Data we can’t identify separately can only exist as a component of some other data. In our data model we’ve decided that we must be able to reference data about employees, customers, products, orders, and coffee shops, because, in the real world, they all stand apart from each other. For one instance of data to reference another instance of data, it must have some value by which to identify the referenced data. From relational theory we know that the data attribute or attributes of some data record that distinguish it from all other data records in a set are its key, and that the value of a key is an identifier of a particular record in that set. This is a true statement whether the data in questions is stored in tables, in graph nodes, in documents, or in some other form. Relational theory is not limited to describing the storage of data in tables. In fact, we need to understand when we need keys in our data before we get to the question of how we’ll store the data.

So, in order for us to enable an Order to reference a customer, an employee, and a coffee shop, we must have keys for the three corresponding record collections. They are indicated in each record collection rectangle as components with a (PK) suffix. “PK” stands for primary key. A composite data type may have more than one key. Each additional key is identified by “AK” for alternate key, and can be numbered, as in AK1, AK2, etc. No alternate keys are used in this design.

Data excerpts -
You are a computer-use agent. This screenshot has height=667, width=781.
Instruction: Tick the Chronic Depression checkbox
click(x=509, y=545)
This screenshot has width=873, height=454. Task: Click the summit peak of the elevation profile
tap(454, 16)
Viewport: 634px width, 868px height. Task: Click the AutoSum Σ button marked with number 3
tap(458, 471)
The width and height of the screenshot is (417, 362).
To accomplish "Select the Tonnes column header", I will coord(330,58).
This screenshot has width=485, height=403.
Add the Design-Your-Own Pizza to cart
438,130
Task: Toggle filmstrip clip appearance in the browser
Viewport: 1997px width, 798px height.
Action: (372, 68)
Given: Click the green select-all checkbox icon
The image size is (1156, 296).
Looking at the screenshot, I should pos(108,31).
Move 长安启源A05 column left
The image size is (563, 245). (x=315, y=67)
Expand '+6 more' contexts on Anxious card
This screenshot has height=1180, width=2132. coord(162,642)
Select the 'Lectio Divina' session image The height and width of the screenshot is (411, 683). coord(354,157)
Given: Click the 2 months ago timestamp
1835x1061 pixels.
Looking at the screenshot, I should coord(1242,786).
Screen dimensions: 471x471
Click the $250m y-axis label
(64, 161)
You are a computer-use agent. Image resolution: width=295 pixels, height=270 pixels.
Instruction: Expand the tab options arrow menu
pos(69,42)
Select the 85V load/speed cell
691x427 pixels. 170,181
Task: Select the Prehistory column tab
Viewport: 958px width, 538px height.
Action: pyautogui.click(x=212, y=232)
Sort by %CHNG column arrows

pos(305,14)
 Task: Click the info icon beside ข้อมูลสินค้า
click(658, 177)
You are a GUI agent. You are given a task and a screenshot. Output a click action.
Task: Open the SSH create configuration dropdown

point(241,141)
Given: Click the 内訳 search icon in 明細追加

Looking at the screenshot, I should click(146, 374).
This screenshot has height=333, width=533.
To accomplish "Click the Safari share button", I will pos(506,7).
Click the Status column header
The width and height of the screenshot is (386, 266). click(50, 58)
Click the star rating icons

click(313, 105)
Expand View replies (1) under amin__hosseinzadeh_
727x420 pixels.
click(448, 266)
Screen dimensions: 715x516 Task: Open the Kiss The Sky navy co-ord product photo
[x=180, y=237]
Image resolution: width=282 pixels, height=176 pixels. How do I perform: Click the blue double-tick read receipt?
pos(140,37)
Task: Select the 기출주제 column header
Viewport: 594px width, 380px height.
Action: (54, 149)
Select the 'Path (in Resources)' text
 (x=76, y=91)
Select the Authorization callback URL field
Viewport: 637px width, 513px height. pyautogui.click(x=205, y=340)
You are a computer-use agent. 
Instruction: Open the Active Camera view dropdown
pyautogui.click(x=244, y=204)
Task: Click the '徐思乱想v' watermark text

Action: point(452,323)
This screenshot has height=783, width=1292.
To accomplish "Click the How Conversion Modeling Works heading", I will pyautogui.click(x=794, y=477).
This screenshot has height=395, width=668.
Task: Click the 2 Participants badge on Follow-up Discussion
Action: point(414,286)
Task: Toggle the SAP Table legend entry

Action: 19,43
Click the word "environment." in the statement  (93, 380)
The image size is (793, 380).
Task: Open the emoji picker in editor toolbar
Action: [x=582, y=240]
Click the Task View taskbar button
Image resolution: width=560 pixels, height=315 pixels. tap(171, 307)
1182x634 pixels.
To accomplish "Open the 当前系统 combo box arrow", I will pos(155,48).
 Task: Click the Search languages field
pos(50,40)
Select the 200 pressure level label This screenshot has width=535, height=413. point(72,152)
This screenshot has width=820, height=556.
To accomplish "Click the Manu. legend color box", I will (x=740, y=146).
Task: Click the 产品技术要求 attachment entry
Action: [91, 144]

Problem set -
1 – Name every kind of data that the passage on data keys says the data model must be able to reference.
2 – Retype the passage on data keys between "So, in order" and "in this design.", inclusive.

Answers by task -
1 – employees, customers, products, orders, coffee shops

2 –
So, in order for us to enable an Order to reference a customer, an employee, and a coffee shop, we must have keys for the three corresponding record collections. They are indicated in each record collection rectangle as components with a (PK) suffix. “PK” stands for primary key. A composite data type may have more than one key. Each additional key is identified by “AK” for alternate key, and can be numbered, as in AK1, AK2, etc. No alternate keys are used in this design.